-------- Data supplied

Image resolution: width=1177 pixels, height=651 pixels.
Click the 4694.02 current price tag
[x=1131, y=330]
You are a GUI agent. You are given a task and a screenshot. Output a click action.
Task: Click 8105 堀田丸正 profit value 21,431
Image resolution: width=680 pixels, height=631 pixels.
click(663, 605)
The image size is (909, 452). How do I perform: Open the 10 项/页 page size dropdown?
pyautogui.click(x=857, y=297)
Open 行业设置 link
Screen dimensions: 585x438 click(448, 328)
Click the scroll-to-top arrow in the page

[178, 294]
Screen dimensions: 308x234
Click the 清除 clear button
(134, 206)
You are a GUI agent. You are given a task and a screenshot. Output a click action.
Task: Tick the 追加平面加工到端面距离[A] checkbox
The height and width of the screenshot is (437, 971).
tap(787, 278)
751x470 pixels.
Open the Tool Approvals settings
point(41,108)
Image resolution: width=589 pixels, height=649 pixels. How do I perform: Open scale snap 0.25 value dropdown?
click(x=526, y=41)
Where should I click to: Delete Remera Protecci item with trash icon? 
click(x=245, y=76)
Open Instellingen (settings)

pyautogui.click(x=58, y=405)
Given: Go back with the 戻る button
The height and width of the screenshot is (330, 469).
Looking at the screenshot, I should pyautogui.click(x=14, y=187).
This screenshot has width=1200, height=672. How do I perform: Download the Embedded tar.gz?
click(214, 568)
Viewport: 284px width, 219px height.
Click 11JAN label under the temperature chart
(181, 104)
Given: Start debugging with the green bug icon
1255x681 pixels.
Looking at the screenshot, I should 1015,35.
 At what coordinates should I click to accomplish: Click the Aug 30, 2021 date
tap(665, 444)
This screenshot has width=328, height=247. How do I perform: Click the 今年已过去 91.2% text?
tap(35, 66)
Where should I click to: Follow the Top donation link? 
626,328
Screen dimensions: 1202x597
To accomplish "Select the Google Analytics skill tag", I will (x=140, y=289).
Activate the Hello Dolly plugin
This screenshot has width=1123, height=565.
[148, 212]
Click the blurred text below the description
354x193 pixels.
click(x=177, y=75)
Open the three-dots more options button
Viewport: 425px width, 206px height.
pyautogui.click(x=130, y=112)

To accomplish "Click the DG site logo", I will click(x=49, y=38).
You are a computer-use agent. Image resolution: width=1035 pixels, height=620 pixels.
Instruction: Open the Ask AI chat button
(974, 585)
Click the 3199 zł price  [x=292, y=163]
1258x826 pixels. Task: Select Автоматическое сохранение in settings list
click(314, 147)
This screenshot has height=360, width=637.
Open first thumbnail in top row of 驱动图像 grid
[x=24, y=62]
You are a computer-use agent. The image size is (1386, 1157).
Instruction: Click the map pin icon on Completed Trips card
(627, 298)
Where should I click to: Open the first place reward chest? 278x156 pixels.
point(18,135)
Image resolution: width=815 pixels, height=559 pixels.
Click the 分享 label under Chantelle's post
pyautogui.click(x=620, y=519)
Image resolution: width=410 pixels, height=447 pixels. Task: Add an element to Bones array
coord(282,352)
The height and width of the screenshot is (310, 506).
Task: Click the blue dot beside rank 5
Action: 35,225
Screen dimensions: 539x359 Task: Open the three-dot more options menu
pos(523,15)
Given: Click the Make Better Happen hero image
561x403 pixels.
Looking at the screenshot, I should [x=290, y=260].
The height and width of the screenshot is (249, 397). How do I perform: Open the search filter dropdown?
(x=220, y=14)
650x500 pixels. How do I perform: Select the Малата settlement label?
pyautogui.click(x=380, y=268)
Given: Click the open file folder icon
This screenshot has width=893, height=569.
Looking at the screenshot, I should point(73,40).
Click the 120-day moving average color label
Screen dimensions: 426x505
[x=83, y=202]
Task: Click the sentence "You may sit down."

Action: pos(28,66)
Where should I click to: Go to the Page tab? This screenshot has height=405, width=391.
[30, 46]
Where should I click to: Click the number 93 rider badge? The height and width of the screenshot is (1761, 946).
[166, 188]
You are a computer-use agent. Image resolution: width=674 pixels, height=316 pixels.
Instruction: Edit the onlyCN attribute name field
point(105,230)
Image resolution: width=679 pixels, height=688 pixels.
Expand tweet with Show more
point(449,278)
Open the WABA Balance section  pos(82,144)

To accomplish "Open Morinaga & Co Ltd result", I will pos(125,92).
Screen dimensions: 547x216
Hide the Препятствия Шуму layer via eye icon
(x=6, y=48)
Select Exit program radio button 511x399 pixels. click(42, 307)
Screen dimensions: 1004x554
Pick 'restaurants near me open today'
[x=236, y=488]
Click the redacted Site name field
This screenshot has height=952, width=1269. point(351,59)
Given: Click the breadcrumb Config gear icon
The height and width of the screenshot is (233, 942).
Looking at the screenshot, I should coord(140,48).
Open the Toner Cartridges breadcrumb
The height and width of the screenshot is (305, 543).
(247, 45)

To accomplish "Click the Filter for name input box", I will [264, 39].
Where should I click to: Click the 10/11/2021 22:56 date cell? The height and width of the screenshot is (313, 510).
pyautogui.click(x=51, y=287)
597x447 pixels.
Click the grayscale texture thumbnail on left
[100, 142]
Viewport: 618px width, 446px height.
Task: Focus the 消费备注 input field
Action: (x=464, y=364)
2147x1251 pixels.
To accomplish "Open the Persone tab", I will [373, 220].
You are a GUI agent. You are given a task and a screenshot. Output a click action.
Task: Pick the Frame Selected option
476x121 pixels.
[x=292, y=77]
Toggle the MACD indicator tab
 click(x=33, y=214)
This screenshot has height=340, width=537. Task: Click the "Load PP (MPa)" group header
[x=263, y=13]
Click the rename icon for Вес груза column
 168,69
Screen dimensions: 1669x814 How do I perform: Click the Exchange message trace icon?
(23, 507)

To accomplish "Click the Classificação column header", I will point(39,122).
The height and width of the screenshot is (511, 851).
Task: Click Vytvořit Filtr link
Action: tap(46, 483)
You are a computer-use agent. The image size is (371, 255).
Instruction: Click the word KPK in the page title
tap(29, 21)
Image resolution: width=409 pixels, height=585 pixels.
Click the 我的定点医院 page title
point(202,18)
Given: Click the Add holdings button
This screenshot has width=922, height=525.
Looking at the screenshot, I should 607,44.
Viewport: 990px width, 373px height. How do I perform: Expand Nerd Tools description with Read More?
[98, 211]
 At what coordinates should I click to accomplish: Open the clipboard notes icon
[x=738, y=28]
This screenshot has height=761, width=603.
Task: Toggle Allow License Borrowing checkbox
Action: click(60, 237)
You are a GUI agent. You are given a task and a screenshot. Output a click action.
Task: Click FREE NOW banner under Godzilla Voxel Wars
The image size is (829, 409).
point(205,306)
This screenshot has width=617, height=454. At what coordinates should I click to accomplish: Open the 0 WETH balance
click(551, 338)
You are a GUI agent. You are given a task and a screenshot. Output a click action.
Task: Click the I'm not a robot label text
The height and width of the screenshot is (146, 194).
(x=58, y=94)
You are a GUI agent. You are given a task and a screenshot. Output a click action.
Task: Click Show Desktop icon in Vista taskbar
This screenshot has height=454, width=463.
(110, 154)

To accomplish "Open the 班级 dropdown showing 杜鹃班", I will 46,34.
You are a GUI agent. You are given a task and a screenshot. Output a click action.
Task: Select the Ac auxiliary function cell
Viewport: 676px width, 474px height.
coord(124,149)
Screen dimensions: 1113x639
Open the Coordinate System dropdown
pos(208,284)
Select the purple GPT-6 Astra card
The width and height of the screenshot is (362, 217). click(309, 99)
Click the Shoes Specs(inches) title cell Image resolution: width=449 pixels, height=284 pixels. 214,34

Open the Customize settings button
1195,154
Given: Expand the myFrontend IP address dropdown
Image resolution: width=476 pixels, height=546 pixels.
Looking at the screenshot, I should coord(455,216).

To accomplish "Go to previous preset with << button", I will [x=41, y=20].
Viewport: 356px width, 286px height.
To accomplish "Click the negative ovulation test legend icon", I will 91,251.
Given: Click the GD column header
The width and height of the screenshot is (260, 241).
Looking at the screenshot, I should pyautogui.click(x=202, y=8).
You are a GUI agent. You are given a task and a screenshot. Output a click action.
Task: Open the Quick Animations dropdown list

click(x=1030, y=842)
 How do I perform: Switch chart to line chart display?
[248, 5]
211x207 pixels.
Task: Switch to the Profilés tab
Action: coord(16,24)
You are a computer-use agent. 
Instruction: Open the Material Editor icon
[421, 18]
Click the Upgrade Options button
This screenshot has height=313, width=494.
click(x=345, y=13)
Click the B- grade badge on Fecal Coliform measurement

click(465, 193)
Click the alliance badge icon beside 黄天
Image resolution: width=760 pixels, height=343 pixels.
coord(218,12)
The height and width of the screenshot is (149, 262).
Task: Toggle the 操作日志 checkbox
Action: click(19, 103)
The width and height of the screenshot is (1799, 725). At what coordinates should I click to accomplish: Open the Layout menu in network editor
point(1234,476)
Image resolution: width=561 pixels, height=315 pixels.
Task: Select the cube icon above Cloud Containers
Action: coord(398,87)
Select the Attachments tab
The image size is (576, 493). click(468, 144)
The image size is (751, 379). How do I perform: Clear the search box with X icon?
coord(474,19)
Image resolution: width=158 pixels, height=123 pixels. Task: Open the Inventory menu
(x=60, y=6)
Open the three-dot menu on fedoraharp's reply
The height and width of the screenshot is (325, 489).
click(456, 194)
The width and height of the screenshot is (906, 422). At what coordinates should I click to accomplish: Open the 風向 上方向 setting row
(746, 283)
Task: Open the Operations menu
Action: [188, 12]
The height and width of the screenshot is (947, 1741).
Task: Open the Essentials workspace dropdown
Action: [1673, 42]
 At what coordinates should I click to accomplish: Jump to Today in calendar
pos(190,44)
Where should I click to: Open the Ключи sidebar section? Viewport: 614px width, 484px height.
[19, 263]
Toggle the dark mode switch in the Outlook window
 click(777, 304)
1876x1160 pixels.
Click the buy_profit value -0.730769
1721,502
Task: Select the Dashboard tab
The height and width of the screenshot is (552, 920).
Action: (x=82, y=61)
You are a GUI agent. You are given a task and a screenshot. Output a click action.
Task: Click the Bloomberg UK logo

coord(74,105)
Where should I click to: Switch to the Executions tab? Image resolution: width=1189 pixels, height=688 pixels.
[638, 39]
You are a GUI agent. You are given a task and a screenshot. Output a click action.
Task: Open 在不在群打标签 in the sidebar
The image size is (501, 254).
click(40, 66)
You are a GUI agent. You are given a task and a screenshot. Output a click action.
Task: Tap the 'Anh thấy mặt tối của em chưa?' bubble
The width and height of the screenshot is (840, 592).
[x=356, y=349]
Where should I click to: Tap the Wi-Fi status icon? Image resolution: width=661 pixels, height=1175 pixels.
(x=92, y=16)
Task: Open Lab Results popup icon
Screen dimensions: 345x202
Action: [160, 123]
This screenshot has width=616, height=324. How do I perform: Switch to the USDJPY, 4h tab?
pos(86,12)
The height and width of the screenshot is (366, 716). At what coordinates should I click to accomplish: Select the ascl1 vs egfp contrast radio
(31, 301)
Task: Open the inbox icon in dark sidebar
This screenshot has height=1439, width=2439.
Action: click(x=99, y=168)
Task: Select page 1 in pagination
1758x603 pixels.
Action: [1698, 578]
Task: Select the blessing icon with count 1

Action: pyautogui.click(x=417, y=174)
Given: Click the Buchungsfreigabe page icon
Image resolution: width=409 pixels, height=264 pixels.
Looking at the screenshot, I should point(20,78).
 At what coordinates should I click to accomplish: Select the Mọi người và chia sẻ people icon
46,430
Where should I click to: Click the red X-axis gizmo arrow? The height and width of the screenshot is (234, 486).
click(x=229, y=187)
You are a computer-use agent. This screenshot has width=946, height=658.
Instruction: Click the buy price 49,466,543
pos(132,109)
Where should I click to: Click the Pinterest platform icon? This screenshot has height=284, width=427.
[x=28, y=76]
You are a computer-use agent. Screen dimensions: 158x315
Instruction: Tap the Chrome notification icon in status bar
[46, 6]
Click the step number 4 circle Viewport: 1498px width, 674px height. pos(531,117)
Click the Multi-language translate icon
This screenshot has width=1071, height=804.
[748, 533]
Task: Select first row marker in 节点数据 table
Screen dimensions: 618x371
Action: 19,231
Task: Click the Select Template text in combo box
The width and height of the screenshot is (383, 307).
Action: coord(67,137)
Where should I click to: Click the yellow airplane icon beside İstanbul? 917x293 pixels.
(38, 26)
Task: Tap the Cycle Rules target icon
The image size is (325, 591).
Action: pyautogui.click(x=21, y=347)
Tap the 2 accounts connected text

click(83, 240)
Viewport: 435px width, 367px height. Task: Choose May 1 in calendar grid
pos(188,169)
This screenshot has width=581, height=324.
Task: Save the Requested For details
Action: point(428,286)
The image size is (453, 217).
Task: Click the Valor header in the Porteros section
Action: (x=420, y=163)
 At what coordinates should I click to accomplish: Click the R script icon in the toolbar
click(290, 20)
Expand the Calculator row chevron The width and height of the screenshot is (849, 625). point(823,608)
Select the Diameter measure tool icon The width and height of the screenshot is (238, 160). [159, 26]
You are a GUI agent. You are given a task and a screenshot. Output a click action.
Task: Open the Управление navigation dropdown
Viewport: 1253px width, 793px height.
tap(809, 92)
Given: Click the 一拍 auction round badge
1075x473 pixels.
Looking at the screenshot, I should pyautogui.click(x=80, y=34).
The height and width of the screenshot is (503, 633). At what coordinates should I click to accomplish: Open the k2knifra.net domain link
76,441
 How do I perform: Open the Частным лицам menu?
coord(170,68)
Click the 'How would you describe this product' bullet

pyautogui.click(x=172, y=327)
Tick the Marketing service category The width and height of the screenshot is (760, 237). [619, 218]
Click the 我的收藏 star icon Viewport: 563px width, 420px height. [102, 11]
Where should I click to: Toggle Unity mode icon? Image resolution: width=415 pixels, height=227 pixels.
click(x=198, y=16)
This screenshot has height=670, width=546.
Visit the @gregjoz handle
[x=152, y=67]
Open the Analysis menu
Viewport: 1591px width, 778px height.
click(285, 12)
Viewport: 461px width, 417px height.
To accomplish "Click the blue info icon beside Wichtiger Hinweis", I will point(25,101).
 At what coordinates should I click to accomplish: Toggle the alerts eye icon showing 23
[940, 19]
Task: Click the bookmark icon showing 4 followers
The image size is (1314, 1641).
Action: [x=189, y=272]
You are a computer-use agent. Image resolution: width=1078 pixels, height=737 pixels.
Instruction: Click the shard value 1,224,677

----------------

=== Your goal ===
Where a line in the entries holds "computer", copy that line.

=== Response to this task ===
You are a computer-use agent. Image resolution: width=1035 pixels, height=620 pixels.
You are a computer-use agent. The image size is (1386, 1157).
You are a computer-use agent. Image resolution: width=674 pixels, height=316 pixels.
You are a computer-use agent. The image size is (371, 255).
You are a computer-use agent. 
You are a computer-use agent. This screenshot has width=946, height=658.
You are a computer-use agent. Screen dimensions: 158x315
You are a computer-use agent. Image resolution: width=1078 pixels, height=737 pixels.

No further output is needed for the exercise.